Assuré à la caisse primaire d’assurance maladie, vous partez à l’étranger pour les vacances ou un court séjour dans l’un des États membres de l’Union européenne, en Islande, au Liechtenstein, en Norvège ou en Suisse. Vous demandez une carte européenne d’assurance maladie.

[Prénom][NOM]
[Adresse]
[Code Postal][Ville]
Tél: 01.02.03.04.05
Caisse primaire d’assurance maladie
[Adresse Destinataire]
[Code Postal][VILLE]
Paris, le 26 mai 2017.
Objet : Demande de la carte européenne d’assurance maladie
Madame, Monsieur,
Je soussigné(e) [Nom & prénom], [travailleur / étudiant(e) / salarié(e) / à la recherche d’un emploi / etc.] être assuré(e) à la CPAM de [nom de la ville].

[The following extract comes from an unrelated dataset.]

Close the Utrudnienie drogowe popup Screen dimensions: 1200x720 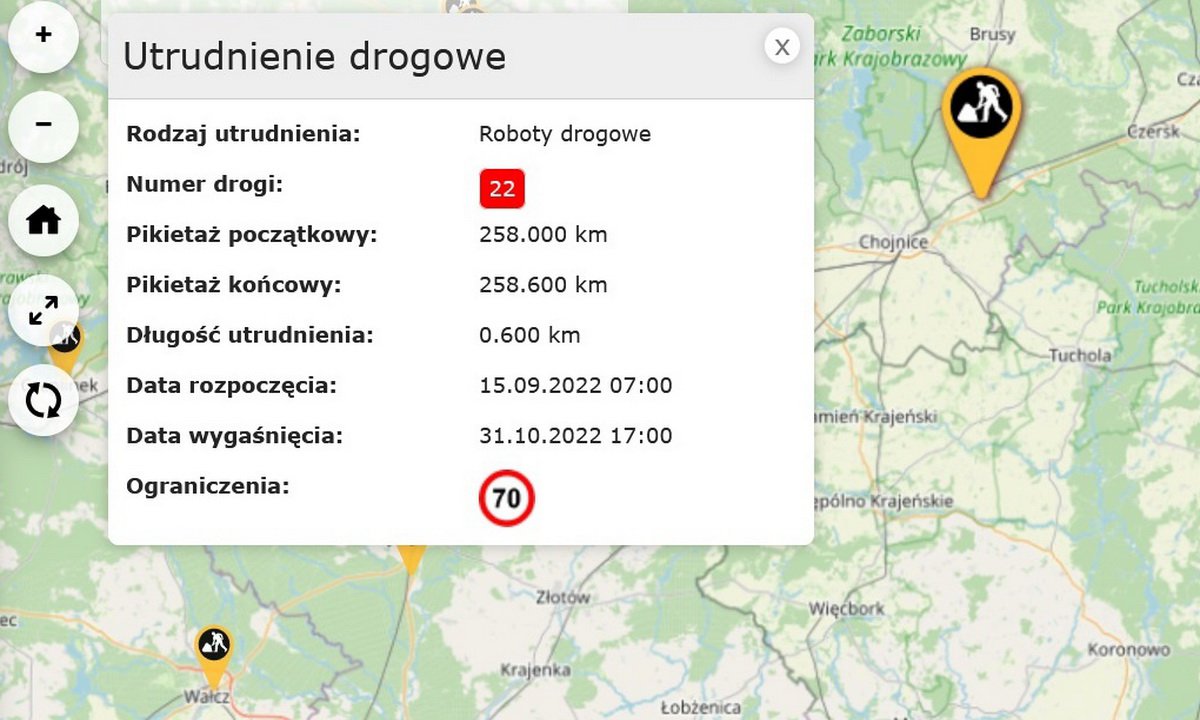click(x=782, y=47)
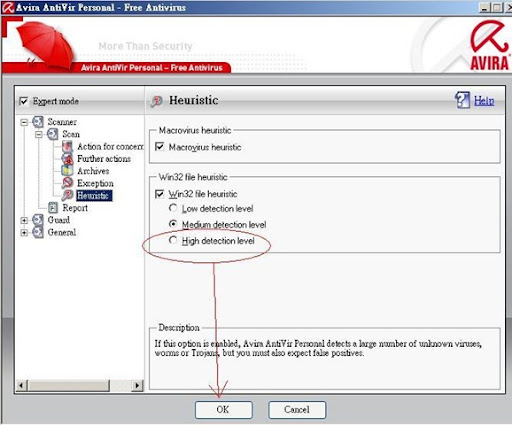Uncheck Macrovirus heuristic checkbox
This screenshot has height=425, width=512.
(x=160, y=147)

Je souhaite partir à l’étranger en [Allemagne / Pologne / Irlande / etc.] pour la période du [date] au [date].
C’est pourquoi, je vous demande de bien vouloir me délivrer une carte européenne d’assurance maladie afin que je puisse couvrir mes soins médicaux à l’étranger.
Veuillez agréer, Madame, Monsieur, l'expression de mes sentiments distingués.